** Opening DATA SECTION block **

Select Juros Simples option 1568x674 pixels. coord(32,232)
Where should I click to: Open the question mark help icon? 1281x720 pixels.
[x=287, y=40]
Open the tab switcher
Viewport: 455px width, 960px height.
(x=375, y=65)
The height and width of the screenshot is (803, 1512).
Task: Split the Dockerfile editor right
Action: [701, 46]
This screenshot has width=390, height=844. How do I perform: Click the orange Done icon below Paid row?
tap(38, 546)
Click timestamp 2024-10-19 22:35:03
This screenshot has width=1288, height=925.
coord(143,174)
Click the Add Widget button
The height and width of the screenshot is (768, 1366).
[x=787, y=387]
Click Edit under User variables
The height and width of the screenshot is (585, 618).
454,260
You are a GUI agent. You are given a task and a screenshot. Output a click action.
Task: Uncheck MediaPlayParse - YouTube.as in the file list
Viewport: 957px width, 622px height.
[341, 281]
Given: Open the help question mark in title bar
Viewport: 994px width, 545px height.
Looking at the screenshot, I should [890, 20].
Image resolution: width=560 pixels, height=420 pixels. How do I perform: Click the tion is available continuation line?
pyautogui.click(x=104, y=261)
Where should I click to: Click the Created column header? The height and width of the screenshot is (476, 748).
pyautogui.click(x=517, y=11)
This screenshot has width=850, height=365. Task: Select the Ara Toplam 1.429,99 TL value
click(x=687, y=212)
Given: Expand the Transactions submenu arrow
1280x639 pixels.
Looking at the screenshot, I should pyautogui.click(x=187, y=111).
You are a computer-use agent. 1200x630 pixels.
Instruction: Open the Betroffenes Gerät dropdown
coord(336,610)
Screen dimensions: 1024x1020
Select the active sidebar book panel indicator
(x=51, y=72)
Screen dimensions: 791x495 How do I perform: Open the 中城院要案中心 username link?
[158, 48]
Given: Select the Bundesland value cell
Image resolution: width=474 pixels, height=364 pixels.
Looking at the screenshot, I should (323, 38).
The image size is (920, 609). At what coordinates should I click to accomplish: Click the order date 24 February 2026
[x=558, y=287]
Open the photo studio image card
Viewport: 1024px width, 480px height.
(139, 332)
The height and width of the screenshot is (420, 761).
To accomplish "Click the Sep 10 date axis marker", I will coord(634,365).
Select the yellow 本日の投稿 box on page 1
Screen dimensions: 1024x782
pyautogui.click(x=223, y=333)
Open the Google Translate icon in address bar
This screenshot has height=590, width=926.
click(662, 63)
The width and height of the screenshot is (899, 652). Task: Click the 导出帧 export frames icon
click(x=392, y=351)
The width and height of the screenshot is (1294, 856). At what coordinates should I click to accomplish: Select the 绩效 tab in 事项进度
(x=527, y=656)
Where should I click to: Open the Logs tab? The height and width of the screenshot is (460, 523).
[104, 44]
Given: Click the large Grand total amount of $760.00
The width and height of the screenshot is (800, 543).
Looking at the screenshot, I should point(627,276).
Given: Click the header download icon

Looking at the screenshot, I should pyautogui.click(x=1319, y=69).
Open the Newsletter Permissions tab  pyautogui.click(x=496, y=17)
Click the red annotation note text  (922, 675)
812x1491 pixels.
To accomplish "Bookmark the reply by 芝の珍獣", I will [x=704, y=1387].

** Closing DATA SECTION block **

### GOAL OF THE EXERCISE
Could you repeat exactly the lines above from the line with "Viewport: 455px width, 960px height." up to and including the line with "The height and width of the screenshot is (420, 761).", and only those?

### RESPONSE TO THE TASK
Viewport: 455px width, 960px height.
(x=375, y=65)
The height and width of the screenshot is (803, 1512).
Task: Split the Dockerfile editor right
Action: [701, 46]
This screenshot has width=390, height=844. How do I perform: Click the orange Done icon below Paid row?
tap(38, 546)
Click timestamp 2024-10-19 22:35:03
This screenshot has width=1288, height=925.
coord(143,174)
Click the Add Widget button
The height and width of the screenshot is (768, 1366).
[x=787, y=387]
Click Edit under User variables
The height and width of the screenshot is (585, 618).
454,260
You are a GUI agent. You are given a task and a screenshot. Output a click action.
Task: Uncheck MediaPlayParse - YouTube.as in the file list
Viewport: 957px width, 622px height.
[341, 281]
Given: Open the help question mark in title bar
Viewport: 994px width, 545px height.
Looking at the screenshot, I should [890, 20].
Image resolution: width=560 pixels, height=420 pixels. How do I perform: Click the tion is available continuation line?
pyautogui.click(x=104, y=261)
Where should I click to: Click the Created column header? The height and width of the screenshot is (476, 748).
pyautogui.click(x=517, y=11)
This screenshot has width=850, height=365. Task: Select the Ara Toplam 1.429,99 TL value
click(x=687, y=212)
Given: Expand the Transactions submenu arrow
1280x639 pixels.
Looking at the screenshot, I should pyautogui.click(x=187, y=111).
You are a computer-use agent. 1200x630 pixels.
Instruction: Open the Betroffenes Gerät dropdown
coord(336,610)
Screen dimensions: 1024x1020
Select the active sidebar book panel indicator
(x=51, y=72)
Screen dimensions: 791x495 How do I perform: Open the 中城院要案中心 username link?
[158, 48]
Given: Select the Bundesland value cell
Image resolution: width=474 pixels, height=364 pixels.
Looking at the screenshot, I should (323, 38).
The image size is (920, 609). At what coordinates should I click to accomplish: Click the order date 24 February 2026
[x=558, y=287]
Open the photo studio image card
Viewport: 1024px width, 480px height.
(139, 332)
The height and width of the screenshot is (420, 761).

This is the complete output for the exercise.